Frequently asked questions
Questions and answers about this project and the underlying the CAL-ACCESS database.
Why is all this necessary?
California’s jumbled, dirty and difficult campaign-finance database, known as CAL-ACCESS, sprawls across 80 database tables and weighs in at more than 650 megabytes.
A significant effort is required to understand its esoteric structure and prepare the records for meaningful analysis.
That barrier blocks anyone seeking to interpret the information. The challenge of untangling the database requires weeks of study and significant guesswork, discouraging most analysts from daring—and raising the risk that those who do will make a critical error.
That is the problem we aim to solve by leading an open-source effort to perfect the numerous transformations, filters and computer operations necessary to refine the raw data into an easy-to-use product.
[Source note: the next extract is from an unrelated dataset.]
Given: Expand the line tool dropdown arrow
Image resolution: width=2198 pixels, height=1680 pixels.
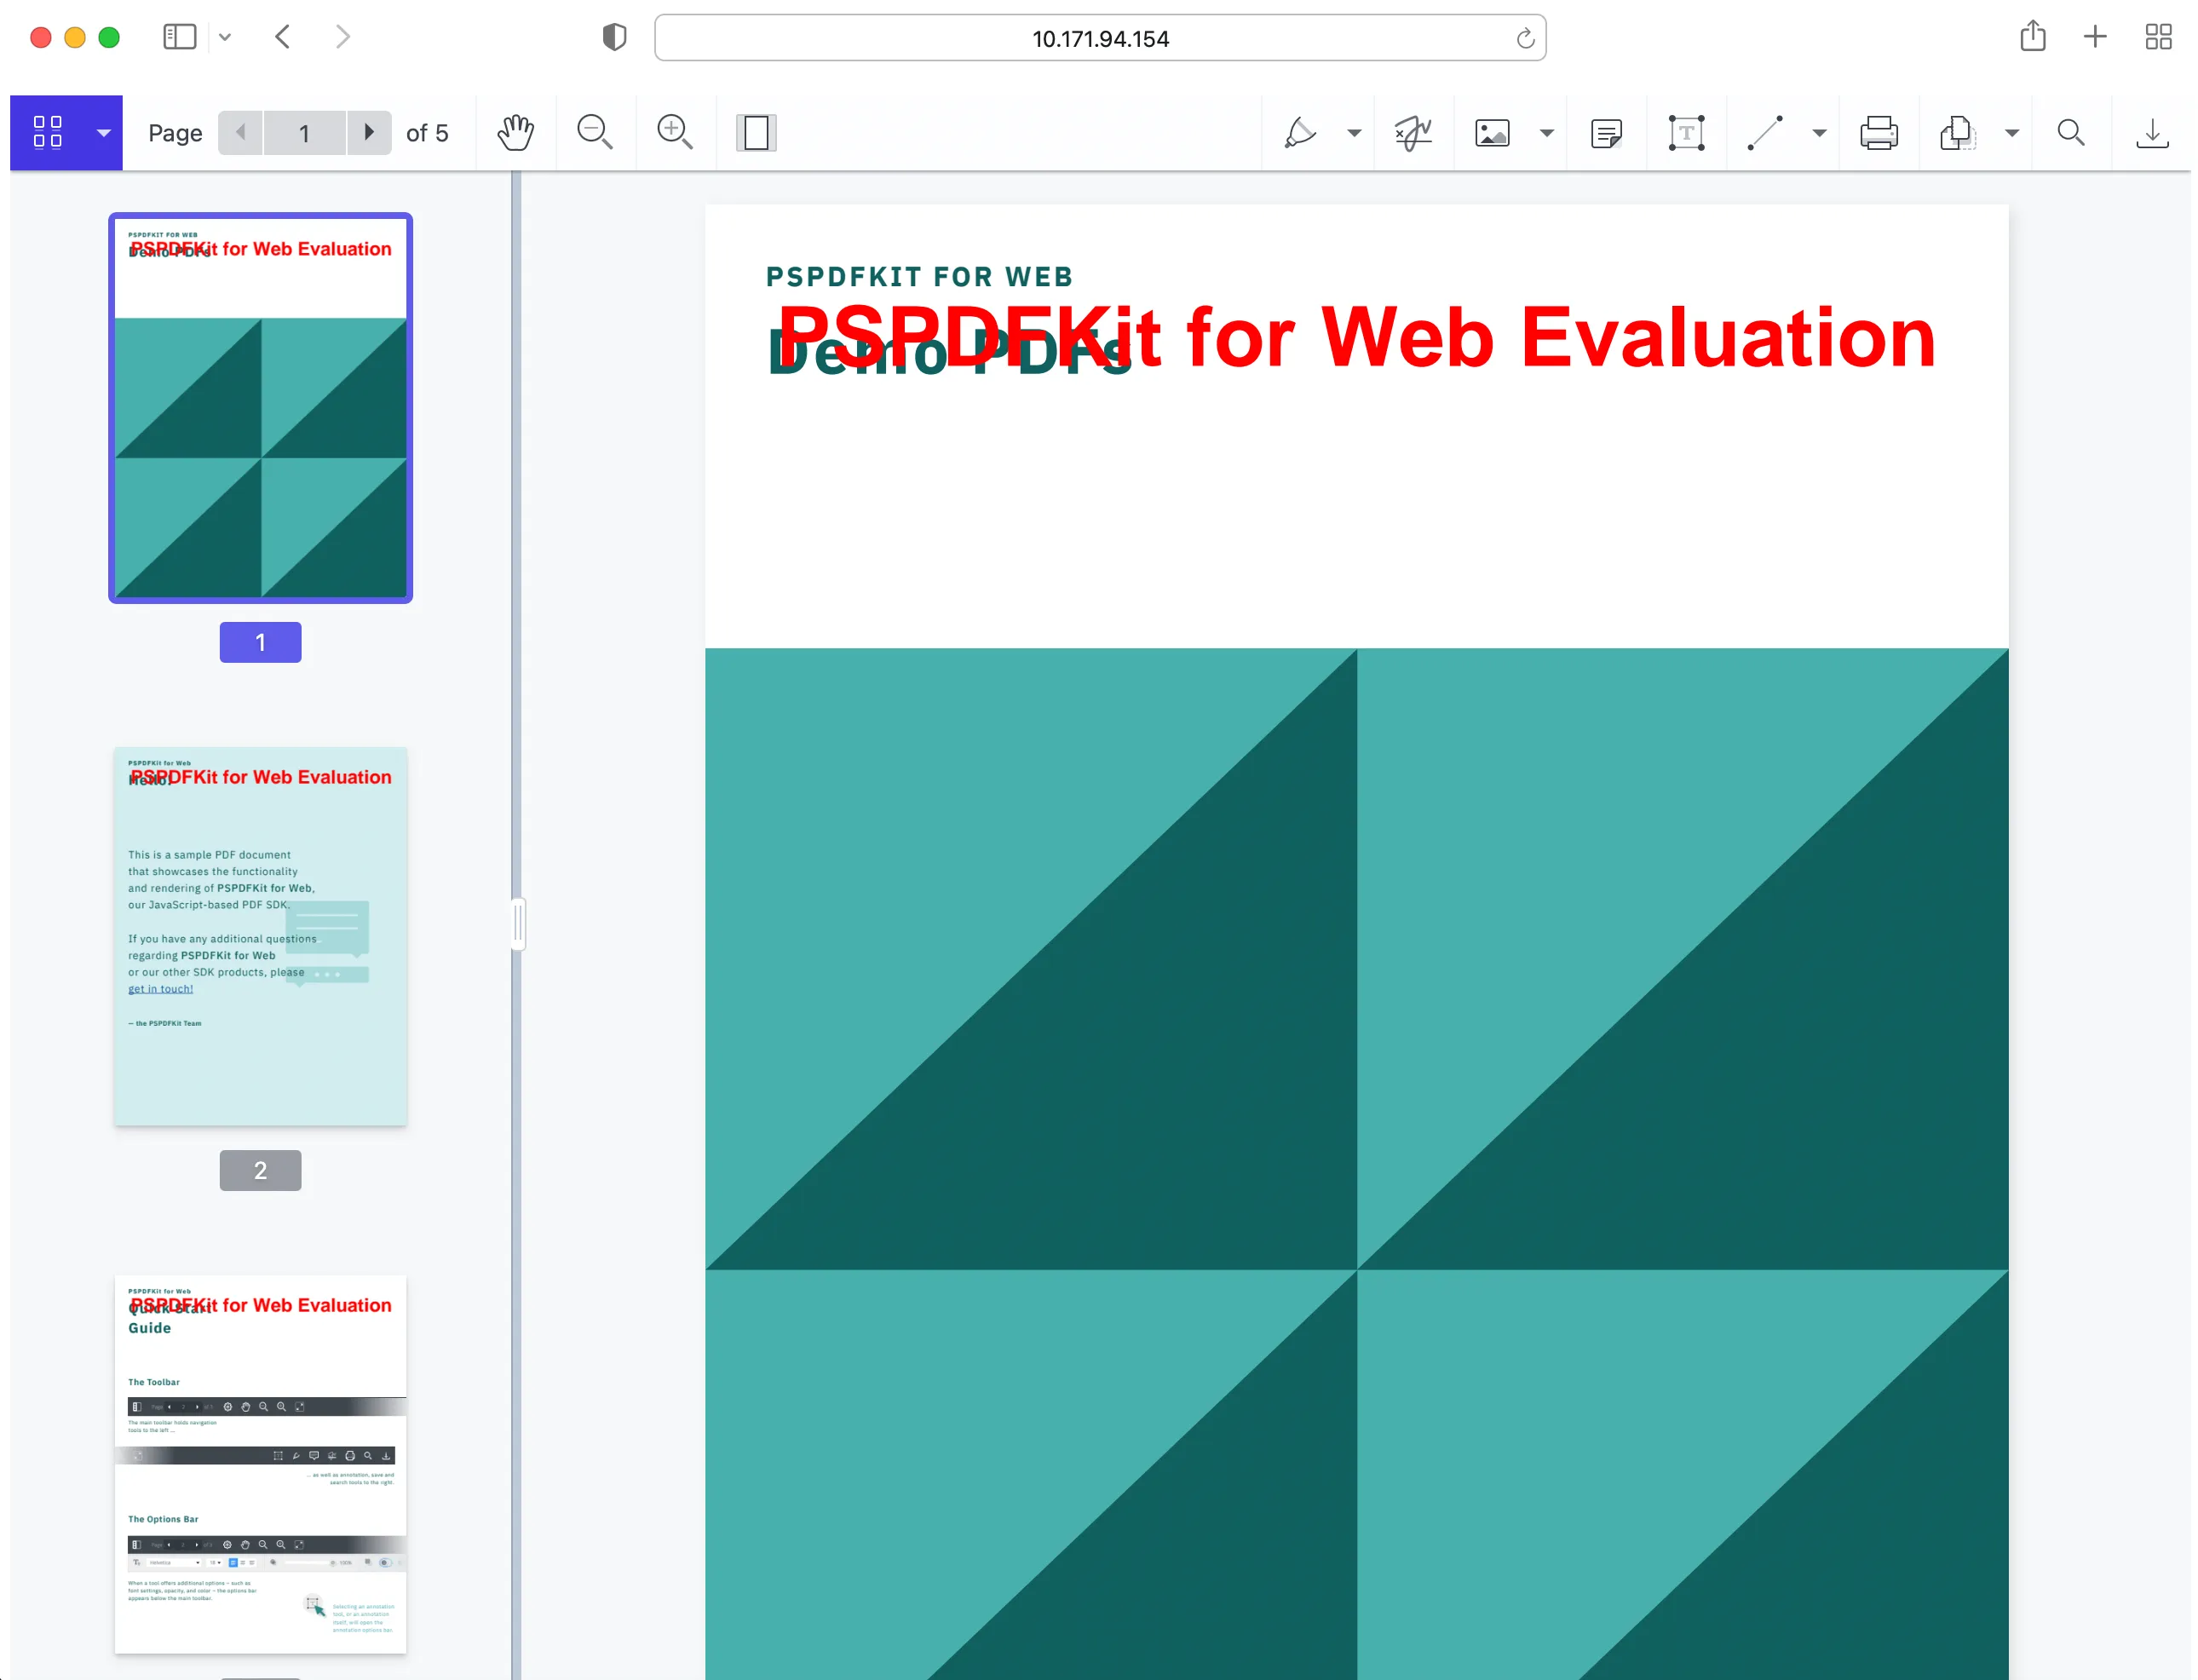Looking at the screenshot, I should tap(1819, 133).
What is the California Civic Data Coalition?
The California Civic Data Coalition is an open-source team of journalists and computer programmers from news organizations across America.
The coalition was formed in 2014 by Ben Welsh and Agustin Armendariz to lead the development of open-source software that makes California’s public data easier to access and analyze. The effort has drawn hundreds of contributions from developers and journalists at dozens of competing news outlets.
Learn more on our about page.
How far back does the CAL-ACCESS database go?
According to the California Secretary of State, electronic disclosure documents started being filed in CAL-ACCESS on Jan. 1, 2000. Historical analysis of the database should start from that date, the documentation says.
Do you offer all tables in the CAL-ACCESS database?
No. We’ve compared the list of tables in the daily database dump that powers this project to what’s described in the official CAL-ACCESS documentation. There are as many 73 tables excluded.
Some of these missing tables have names or descriptions suggesting they could contain sensitive information, such as user credentials and bank account numbers. It’s understandable that these tables would not be released.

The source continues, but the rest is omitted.